ASSIGNMENT —
All lines of the listing that contain "header" should be shown in full.

DATA FOR THE TASK START

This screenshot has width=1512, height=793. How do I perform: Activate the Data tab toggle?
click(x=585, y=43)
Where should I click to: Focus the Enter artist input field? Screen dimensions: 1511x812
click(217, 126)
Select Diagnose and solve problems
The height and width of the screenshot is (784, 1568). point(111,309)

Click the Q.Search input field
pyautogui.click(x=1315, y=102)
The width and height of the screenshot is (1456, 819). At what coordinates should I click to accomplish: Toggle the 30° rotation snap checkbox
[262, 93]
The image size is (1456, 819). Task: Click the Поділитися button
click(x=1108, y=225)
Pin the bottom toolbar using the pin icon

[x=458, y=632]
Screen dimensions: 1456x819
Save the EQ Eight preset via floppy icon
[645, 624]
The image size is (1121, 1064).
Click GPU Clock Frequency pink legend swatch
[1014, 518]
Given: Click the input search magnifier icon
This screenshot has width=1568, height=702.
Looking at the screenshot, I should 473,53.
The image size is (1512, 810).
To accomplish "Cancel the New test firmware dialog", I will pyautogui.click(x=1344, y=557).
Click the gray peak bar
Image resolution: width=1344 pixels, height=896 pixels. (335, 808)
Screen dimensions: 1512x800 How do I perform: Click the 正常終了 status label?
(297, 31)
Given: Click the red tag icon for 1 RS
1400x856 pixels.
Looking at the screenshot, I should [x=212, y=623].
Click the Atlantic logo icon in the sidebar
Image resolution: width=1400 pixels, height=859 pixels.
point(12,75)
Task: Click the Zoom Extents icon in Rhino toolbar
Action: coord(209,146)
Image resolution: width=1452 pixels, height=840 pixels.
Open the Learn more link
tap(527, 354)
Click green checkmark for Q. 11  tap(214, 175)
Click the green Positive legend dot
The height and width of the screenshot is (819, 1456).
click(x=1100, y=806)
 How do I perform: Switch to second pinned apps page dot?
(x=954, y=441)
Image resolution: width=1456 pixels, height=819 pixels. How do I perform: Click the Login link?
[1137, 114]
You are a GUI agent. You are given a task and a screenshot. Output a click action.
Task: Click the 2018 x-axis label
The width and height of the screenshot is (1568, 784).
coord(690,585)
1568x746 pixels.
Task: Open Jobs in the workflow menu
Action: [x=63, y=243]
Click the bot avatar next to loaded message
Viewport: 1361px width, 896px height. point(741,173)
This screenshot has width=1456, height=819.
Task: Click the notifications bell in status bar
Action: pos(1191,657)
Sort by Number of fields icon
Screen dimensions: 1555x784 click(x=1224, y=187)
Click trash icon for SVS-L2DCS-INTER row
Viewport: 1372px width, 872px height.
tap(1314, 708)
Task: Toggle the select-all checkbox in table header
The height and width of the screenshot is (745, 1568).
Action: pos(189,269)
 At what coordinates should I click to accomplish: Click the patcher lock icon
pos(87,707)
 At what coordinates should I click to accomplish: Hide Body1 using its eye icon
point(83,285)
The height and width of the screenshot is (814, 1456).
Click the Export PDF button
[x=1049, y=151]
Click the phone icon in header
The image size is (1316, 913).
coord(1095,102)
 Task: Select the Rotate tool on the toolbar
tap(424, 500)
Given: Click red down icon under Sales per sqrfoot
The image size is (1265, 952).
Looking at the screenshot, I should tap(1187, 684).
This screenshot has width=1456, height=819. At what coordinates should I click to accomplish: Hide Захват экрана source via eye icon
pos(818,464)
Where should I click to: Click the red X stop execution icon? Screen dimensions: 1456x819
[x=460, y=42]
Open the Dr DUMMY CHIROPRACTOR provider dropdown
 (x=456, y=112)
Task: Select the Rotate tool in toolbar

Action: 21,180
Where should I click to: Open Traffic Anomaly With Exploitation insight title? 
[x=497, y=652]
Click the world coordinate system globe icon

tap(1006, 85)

DATA FOR THE TASK END

ANSWER TO THIS TASK —
Task: Toggle the select-all checkbox in table header
Click the phone icon in header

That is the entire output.